In no way am I jealous (much)

Comment by GliderUAV on March 4, 2012 at 12:14am

Riccardo,

 

Congratulations. A very nice setup. Full-house controlled by AutoPilot. Do you have plans for autonomous thermalling? That shouldn't be too hard now. Good luck.

 

GliderUAV.

Comment by Riccardo Kuebler on March 4, 2012 at 1:06am

Hi,

thanks all !

@GliderUAV, not really. The first goals was to have a plane with stabilization and an amazing number of controls directly from RC tx (not having to deal with laptops etc at field, I still don't like to rely too much at them). I reached it the way I wanted to. It is capable of autonomous flight very well (video !), but I think I'm going to use it the most in manual / stabilized mode, while doing FPV.

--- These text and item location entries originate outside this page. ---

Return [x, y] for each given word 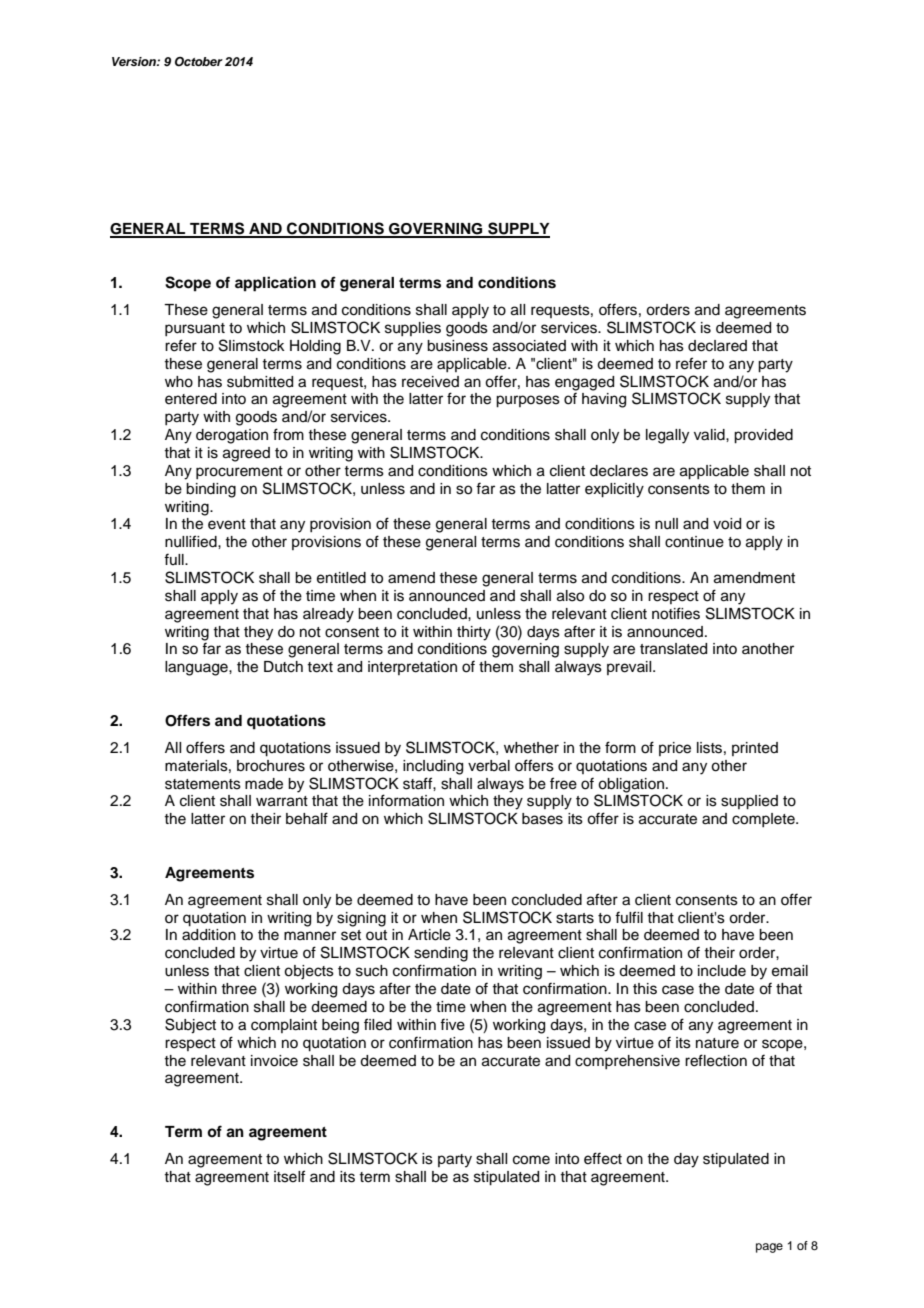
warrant [282, 801]
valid [710, 435]
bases [542, 819]
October [199, 62]
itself [289, 1176]
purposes [528, 401]
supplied [749, 802]
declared [717, 346]
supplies [413, 329]
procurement [239, 472]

On the OSD I have plenty of data, including total energy, vertical wind speed and variometer based on IMU, not GPS (many thanks to Ben Levitt for this great OSD coding !). You can have a look at this video for those features :

Summarizing I miss a little bit manual piloting.

Best regards,

Ric

Comment by Riccardo Kuebler on March 21, 2012 at 2:39pm

Hi all,

today I did some more flying with this plane, to squeeze some performances from it.

In the first two pictures you can see a (first light) thermal gliding.Not very clean though, but I was 600m high and about 800m away.

A UavDevBoard is of incredible help here.

In this picture you can see the landing sequence : crow flaps out, almost vertical dive, final rounding and landing.

It's so funny !

Up to telemetry the plane is diving at an angle between 70 and 85 degrees (pitch down).

Maximum estimated airspeed (not GPS speed) was 101Km/h at 85 degrees and about 70-80Km/h at 70-75 degrees. When it is rounded for landing it brakes amazingly.

Best regards,

Ric

Comment by Riccardo Kuebler on March 21, 2012 at 3:07pm

... forgot to mention that I did a 65 minutes long flight, with about 3 minutes motor usage :)

Ric

Comment by William Premerlani on March 21, 2012 at 4:23pm

Hi Ric,

Very impressive, especially the 3 minutes of motor usage out of a 65 minute flight, and the landing was amazing. Thank you so much for posting.